THE PORTABLE SWIFT (601 pp.)--Edited by Carl Van Doren--Viking ($2).

The world of Lemuel Gulliver is one of the permanent and self-contained creations of literature. But it has a context, and the context enriches it. In reprinting Gulliver's Travels entire for this "portable" edition, Editor Van Doren has surrounded it with earlier and later examples of the prose of Jonathan Swift--a prose that for polished, deadly decorum and energy in satire no writer has ever equaled. Van Doren's introduction also supplies the chief facts about the battles --literary and political--in which Swift fought with all his gall.

Swift held politicians in scorn, but served two of them--the Tory Lords Bolingbroke and Oxford--so as to sway a kingdom.

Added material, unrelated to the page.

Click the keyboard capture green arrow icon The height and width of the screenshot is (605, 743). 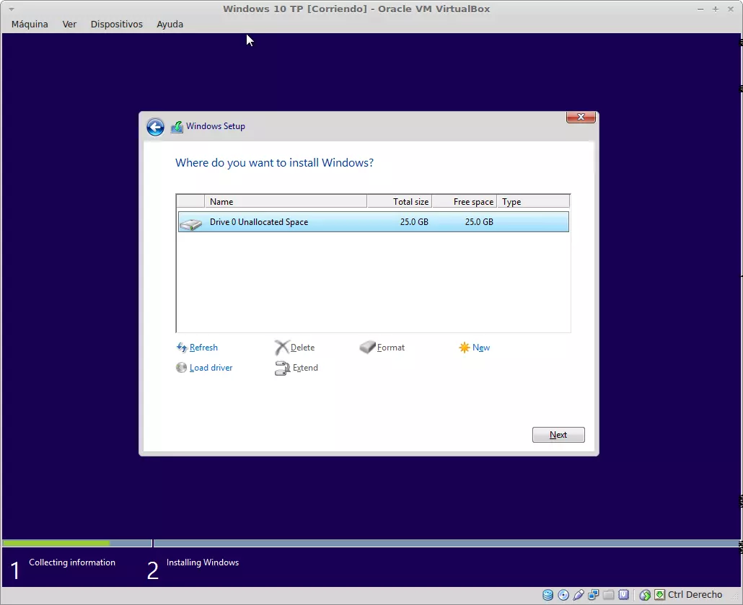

He despaired of mankind, but his friendships with Addison, Arbuthnot, Pope and Gay were among the happiest of the age. Women disgusted him, but he loved one woman all his life. Exiled from England to the deanery of St. Patrick's Cathedral in Dublin, he conquered, with Gulliver (1726), the world he wished to shame. And though he detested Ireland, he wrote so fiercely in her defense (in The Drapier's Letters and A Modest Proposal) that the Irish took off their hats when he passed in the street.

Some of Swift's best letters and politer verses are included in this volume, and so is the proud Latin epitaph that he wrote for his tomb: ". . . ubi saeva indignatio ulterius cor lacerare nequit; abi viator et imitare si poteris strenuum pro virili libertatis vindicem . . ." W. B. Yeats, nearly 200 years later gave this inscription a great translation:

Swift has sailed into his rest; Savage indignation there Cannot lacerate his breast. Imitate him if you dare, World-besotted traveler; he Served human liberty.